[Opening Data extracts section]
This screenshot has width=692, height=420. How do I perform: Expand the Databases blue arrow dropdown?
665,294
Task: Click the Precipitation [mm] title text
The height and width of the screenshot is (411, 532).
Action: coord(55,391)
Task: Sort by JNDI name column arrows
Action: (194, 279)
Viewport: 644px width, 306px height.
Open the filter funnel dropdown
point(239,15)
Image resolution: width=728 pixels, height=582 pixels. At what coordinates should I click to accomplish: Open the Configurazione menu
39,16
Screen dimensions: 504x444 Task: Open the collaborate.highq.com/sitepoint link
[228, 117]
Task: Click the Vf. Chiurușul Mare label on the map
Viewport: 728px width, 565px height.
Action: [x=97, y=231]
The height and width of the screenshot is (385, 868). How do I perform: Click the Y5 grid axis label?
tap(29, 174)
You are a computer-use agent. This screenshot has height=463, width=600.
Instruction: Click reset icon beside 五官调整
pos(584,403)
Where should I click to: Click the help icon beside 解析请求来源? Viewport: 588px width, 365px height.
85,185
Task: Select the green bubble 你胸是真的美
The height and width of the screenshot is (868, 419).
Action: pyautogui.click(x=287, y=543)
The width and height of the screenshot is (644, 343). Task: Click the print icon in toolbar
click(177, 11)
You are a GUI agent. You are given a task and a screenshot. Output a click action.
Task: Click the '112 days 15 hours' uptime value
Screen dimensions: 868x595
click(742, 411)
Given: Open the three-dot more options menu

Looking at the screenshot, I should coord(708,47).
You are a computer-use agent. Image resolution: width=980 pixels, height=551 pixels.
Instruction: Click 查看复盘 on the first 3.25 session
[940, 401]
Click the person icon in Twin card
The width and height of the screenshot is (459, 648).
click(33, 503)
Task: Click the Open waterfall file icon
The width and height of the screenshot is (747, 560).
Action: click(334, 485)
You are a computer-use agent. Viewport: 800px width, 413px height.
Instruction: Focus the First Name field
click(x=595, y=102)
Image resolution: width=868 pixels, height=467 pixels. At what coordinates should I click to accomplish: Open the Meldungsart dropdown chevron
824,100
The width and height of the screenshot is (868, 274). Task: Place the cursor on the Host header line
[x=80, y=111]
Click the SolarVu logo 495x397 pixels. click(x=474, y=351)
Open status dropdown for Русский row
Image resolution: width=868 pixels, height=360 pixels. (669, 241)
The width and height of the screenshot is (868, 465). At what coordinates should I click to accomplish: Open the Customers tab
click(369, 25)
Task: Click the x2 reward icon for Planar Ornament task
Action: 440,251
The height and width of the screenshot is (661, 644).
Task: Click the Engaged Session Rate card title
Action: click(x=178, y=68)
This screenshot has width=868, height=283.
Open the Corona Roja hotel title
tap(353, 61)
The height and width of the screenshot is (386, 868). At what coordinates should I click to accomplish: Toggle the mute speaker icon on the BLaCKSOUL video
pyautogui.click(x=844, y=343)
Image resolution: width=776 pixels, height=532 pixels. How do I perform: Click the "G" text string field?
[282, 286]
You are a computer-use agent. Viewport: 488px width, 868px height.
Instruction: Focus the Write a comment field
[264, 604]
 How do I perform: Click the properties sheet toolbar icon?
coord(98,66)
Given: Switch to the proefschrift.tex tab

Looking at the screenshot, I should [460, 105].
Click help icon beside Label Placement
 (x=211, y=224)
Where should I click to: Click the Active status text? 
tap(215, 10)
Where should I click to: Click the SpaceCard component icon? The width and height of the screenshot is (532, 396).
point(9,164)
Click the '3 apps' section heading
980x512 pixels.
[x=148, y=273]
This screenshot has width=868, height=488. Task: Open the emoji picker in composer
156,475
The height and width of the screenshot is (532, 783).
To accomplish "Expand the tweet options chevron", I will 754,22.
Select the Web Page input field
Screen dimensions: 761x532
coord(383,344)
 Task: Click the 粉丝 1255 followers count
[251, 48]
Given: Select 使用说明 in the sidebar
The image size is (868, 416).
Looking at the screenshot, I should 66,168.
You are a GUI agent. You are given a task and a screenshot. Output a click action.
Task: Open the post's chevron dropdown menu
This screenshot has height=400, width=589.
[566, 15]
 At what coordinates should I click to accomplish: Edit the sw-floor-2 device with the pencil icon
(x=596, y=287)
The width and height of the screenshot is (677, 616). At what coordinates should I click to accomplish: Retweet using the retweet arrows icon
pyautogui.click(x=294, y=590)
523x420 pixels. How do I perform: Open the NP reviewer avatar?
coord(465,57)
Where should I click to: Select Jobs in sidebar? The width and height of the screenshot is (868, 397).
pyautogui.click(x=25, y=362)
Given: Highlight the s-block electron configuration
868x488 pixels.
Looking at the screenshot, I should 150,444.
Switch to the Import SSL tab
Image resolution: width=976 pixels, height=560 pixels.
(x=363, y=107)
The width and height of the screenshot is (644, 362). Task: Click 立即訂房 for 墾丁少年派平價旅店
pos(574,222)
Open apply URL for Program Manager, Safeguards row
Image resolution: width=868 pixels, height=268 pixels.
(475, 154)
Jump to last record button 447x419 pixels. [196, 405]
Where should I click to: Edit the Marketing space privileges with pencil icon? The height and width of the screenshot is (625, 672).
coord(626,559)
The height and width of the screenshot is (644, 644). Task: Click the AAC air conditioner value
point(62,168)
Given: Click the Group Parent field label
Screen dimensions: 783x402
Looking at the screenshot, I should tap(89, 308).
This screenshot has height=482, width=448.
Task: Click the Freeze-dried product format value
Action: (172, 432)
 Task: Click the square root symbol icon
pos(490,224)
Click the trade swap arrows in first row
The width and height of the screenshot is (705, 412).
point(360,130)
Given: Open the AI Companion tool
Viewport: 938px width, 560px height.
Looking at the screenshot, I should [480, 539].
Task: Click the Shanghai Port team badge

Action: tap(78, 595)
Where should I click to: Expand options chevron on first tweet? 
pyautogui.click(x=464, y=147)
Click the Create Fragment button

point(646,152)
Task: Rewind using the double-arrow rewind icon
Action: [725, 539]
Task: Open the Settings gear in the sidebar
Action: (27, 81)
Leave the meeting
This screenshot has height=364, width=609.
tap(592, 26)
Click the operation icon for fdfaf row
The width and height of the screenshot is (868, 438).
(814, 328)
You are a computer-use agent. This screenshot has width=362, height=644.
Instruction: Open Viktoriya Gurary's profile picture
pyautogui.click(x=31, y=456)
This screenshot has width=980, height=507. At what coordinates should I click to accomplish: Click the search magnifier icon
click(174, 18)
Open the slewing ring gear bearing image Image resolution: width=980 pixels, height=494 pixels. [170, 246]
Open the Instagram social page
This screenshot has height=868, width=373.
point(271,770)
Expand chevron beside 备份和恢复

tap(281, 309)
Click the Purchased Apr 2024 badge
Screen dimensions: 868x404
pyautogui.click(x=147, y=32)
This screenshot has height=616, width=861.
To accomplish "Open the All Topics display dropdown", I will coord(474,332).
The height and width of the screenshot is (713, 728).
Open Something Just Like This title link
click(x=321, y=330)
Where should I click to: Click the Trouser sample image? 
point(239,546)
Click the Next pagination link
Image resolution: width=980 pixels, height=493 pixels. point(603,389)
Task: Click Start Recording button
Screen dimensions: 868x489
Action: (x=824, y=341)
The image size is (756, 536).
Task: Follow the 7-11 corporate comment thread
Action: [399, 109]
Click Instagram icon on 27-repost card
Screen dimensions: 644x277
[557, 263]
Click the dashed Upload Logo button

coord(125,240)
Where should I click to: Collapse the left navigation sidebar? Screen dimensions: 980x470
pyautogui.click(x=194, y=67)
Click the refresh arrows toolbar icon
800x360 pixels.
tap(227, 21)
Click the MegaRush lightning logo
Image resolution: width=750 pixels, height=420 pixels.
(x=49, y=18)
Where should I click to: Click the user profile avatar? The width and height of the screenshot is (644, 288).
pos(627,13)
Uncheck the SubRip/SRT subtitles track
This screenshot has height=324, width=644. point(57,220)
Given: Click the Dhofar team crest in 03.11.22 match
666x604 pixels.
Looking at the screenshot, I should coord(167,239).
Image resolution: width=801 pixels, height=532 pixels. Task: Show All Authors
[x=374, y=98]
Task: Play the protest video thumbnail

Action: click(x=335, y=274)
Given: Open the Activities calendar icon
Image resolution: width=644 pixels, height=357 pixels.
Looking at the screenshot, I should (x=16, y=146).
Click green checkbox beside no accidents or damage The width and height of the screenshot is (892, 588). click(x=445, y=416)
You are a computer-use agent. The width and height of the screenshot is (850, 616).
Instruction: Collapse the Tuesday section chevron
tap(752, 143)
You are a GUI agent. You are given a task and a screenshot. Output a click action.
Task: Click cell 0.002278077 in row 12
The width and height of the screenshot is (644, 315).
[Closing Data extracts section]
Read through the data and copy every line where "green" shows up.

Finished task>
Task: Select the green bubble 你胸是真的美
Click green checkbox beside no accidents or damage The width and height of the screenshot is (892, 588). click(x=445, y=416)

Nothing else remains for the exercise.